Sovereign 17

Development
- Designer: Sovereign Design Group
- Location: United States
- Year: 1980
- Builders: Sovereign Yachts Custom Fiberglass Products
- Role: Day sailer-cruiser
- Name: Sovereign 17

Boat
- Displacement: 1,350 lb (612 kg)
- Draft: 1.83 ft (0.56 m)

Hull
- Type: monohull
- Construction: fiberglass
- LOA: 17.00 ft (5.18 m)
- LWL: 14.50 ft (4.42 m)
- Beam: 7.00 ft (2.13 m)
- Engine: outboard motor

Hull appendages
- Keel: fin keel
- Ballast: 625 lb (283 kg)
- Rudder: transom-mounted rudder

Rig
- Rig type: Bermuda rig
- I foretriangle height: 17.33 ft (5.28 m)
- J foretriangle base: 6.16 ft (1.88 m)
- P mainsail luff: 16.16 ft (4.93 m)
- E mainsail foot: 7.75 ft (2.36 m)

Sails
- Sailplan: fractional rigged sloop
- Mainsail area: 62.62 sq ft (5.818 m^{2})
- Jib/genoa area: 53.38 sq ft (4.959 m^{2})
- Total sail area: 116.00 sq ft (10.777 m^{2})

= Sovereign 17 =

1980s American recreational keelboat

The Sovereign 17 is an American sailboat that was designed by the Sovereign Design Group as a daysailer and pocket cruiser and first built in 1980. It was sold under a variety of names, including the Sovereign 18, Sovereign 5.0, Sovereign 5M and Adventurer 17.

The Antares 17 is a development of the Sovereign 17, with a new deck design.

==Production==
The design was built by Sovereign Yachts, a division of Custom Fiberglass Products, in the United States, starting in 1980, but it is now out of production.

==Design==
The Sovereign 17 is a recreational keelboat, built predominantly of fiberglass, with wood trim.
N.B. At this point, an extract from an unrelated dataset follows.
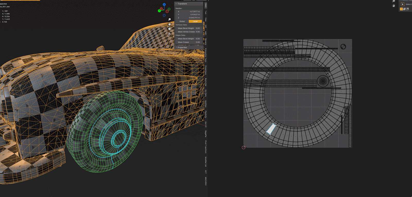
Task: Click the zoom magnifier icon in 3D viewport
Action: click(x=169, y=20)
It has a fractional sloop rig; a spooned, raked stem; an angled transom; a transom-hung rudder controlled by a tiller and a fixed shoal draft fin keel. It displaces 1350 lb and carries 625 lb of ballast.

The boat has a draft of 1.83 ft with the standard keel and is normally fitted with a small 3 to 6 hp outboard motor for docking and maneuvering.
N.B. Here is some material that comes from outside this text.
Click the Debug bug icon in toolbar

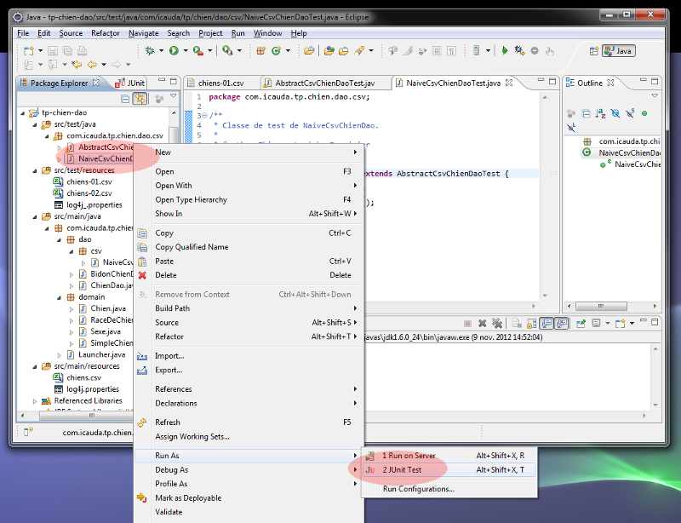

The design has sleeping accommodation for three people, with a small double "V"-berth in the bow and a straight quarter berth aft. The galley is located on the starboard side just forward of the companionway ladder. The galley is L-shaped and is equipped with a sink. The head is located just aft of the bow bunk on the port side. Cabin headroom is 48 in.
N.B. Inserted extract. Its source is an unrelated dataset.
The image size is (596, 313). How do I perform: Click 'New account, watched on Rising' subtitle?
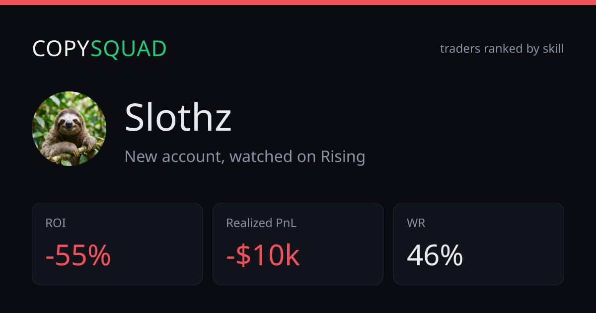245,157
The design has a hull speed of 5.1 kn.

==Operational history==
In a 2010 review Steve Henkel wrote, "Best features: Shallow draft is good for exploring shoal waters. She's trailerable (approximate towing weight is just under 2,000 lbs.), and short enough to fit into a standard sized garage. Self-bailing cockpit is deep and comfortable. Worst features: The Sovereign 5.0's V-berth has less than six feet of usable length because
of its narrow foot end—good for small kids but not adults. There's only one quarter berth in most versions, so we suppose that makes her a boat for single moms or dads. Her rig is undersized for winds below about eight knots, so she'll need a small outboard to get her home in most typical harbor conditions. When the wind does pipe up, she will slide off considerably on close reaches and beats to windward due to her very shallow keel and absence of a centerboard. The shorter Capri 16, a comp[etitor], could sail rings around her."